Sci Rep. 2022 Jun 2;12(1):9178. doi: 10.1038/s41598-022-12898-8.
This study aimed to compare the predictive performance of different modeling methods in developing normal tissue complication probability (NTCP) models for predicting radiation-induced esophagitis (RE) in non-small cell lung cancer (NSCLC) patients receiving proton radiotherapy. The dataset was composed of 328 NSCLC patients receiving passive-scattering proton therapy and 41.6% of the patients experienced ≥ grade 2 RE. Five modeling methods were used to build NTCP models: standard Lyman-Kutcher-Burman (sLKB), generalized LKB (gLKB), multivariable logistic regression using two variable selection procedures-stepwise forward selection (Stepwise-MLR), and least absolute shrinkage and selection operator (LASSO-MLR), and support vector machines (SVM). Predictive performance was internally validated by a bootstrap approach for each modeling method. The overall performance, discriminative ability, and calibration were assessed using the Negelkerke R, area under the receiver operator curve (AUC), and Hosmer-Lemeshow test, respectively. The LASSO-MLR model showed the best discriminative ability with an AUC value of 0.799 (95% confidence interval (CI): 0.763-0.854), and the best overall performance with a Negelkerke R value of 0.332 (95% CI: 0.266-0.486). Both of the optimism-corrected Negelkerke R values of the SVM and sLKB models were 0.301. The optimism-corrected AUC of the gLKB model (0.796) was higher than that of the SVM model (0.784). The sLKB model had the smallest optimism in the model variation and discriminative ability. In the context of classification and probability estimation for predicting the NTCP for radiation-induced esophagitis, the MLR model developed with LASSO provided the best predictive results. The simplest LKB modeling had similar or even better predictive performance than the most complex SVM modeling, and it was least likely to overfit the training data. The advanced machine learning approach might have limited applicability in clinical settings with a relatively small amount of data.

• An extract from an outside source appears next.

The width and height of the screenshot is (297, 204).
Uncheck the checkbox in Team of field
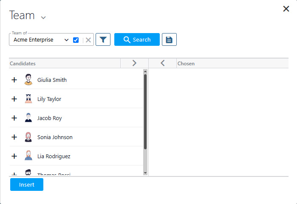click(x=76, y=40)
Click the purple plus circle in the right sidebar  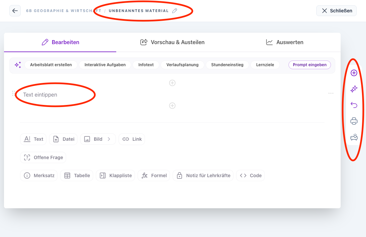pyautogui.click(x=354, y=73)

本研究旨在比较不同建模方法在开发用于预测接受质子放射治疗的非小细胞肺癌(NSCLC)患者放射性食管炎(RE)的正常组织并发症概率(NTCP)模型中的预测性能。该数据集由 328 名接受被动散射质子治疗的 NSCLC 患者组成,其中 41.6%的患者发生了≥2 级 RE。使用五种建模方法来构建 NTCP 模型:标准 Lyman-Kutcher-Burman(sLKB)、广义 LKB(gLKB)、使用两种变量选择程序逐步向前选择(Stepwise-MLR)的多变量逻辑回归、最小绝对收缩和选择算子(LASSO-MLR)以及支持向量机(SVM)。使用自举方法对每种建模方法进行内部验证。使用 Negelkerke R、接收者操作特征曲线下面积(AUC)和 Hosmer-Lemeshow 检验分别评估整体性能、判别能力和校准。LASSO-MLR 模型表现出最佳的判别能力,AUC 值为 0.799(95%置信区间(CI):0.763-0.854),最佳整体性能的 Negelkerke R 值为 0.332(95% CI:0.266-0.486)。SVM 和 sLKB 模型的优化校正 Negelkerke R 值均为 0.301。gLKB 模型的优化校正 AUC(0.796)高于 SVM 模型(0.784)。sLKB 模型在模型变化和判别能力方面具有最小的优化。在分类和概率估计的背景下,用于预测放射性食管炎的 NTCP,基于 LASSO 的 MLR 模型提供了最佳的预测结果。最简单的 LKB 建模具有与最复杂的 SVM 建模相似甚至更好的预测性能,并且最不可能过度拟合训练数据。在数据量相对较少的临床环境中,先进的机器学习方法的适用性可能有限。